飛鳥時代、豪族の蘇我氏は、天皇の后妃を輩出することで、朝廷内で大きな権力を握っていました。特に、蘇我入鹿の父である蘇我蝦夷(そがのえみし)と、その子の入鹿は、天皇をしのぐほどの専横な政治を行い、皇族や他の豪族からの反感を買っていました。

  • 蘇我氏の専横蘇我入鹿は、皇位継承をめぐる争いに介入し、自分に都合のいい人物を天皇に据えようと画策しました。これにより、皇族や有力者たちの間で、蘇我氏を排除しようという動きが強まりました。

事件の経緯

中大兄皇子と中臣鎌足は、蘇我氏を倒す計画を密かに進めていました。彼らは、入鹿を暗殺する絶好の機会をうかがっていました。

  • 暗殺の実行645年、朝鮮三国からの使者を迎える儀式が宮殿で行われることになりました。入鹿は儀式に参加するため、武装を解いて臨みました。この機を捉えた中大兄皇子と中臣鎌足は、佐伯子麻呂(さえきのこまろ)らに命じて、入鹿を暗殺しました。
  • 蘇我氏の滅亡この事件を知った入鹿の父である蘇我蝦夷は、自宅に火を放ち自害しました。これにより、約100年間にわたって朝廷に君臨した蘇我氏の本家は滅亡しました。

乙巳の変の歴史的意義

乙巳の変は、単なる権力闘争にとどまらず、日本の国家体制を大きく変えるきっかけとなりました。

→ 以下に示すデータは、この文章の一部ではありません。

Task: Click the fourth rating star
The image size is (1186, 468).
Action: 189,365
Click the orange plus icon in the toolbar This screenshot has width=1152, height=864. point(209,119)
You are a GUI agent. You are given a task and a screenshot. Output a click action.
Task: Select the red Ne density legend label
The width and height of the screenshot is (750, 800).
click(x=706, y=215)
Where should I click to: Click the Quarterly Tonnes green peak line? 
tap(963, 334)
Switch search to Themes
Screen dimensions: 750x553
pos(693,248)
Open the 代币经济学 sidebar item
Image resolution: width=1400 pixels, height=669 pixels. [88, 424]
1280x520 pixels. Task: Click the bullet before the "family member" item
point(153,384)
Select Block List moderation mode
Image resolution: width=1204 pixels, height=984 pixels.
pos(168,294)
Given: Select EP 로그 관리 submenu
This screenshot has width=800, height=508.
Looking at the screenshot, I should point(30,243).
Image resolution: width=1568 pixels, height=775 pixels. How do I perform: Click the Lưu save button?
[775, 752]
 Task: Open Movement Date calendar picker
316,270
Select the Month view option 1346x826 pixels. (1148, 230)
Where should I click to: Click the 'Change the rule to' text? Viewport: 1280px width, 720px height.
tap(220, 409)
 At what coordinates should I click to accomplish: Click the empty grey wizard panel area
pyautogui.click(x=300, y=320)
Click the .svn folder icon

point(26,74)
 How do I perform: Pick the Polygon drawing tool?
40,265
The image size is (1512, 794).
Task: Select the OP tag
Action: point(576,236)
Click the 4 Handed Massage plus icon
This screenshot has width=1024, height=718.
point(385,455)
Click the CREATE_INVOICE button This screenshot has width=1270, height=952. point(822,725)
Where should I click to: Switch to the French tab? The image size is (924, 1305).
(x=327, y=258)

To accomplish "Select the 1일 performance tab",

  • 大化の改新の始まり事件後、中大兄皇子は孝徳天皇を擁立し、自らは皇太子として政治の実権を握りました。そして、「大化」という日本初の元号を定め、公地公民(すべての土地と人民を国家のものとする)を掲げる大化の改新という大規模な改革を断行しました。
  • 天皇中心の中央集権国家へ蘇我氏の専横が排除されたことで、天皇を中心とする新しい政治体制が築かれ始めました。これにより、豪族の連合国家から、天皇を頂点とした中央集権国家へと移行する道が開かれました。

乙巳の変は、日本の歴史におけるターニングポイントとして、後の律令国家の成立に大きな影響を与えました。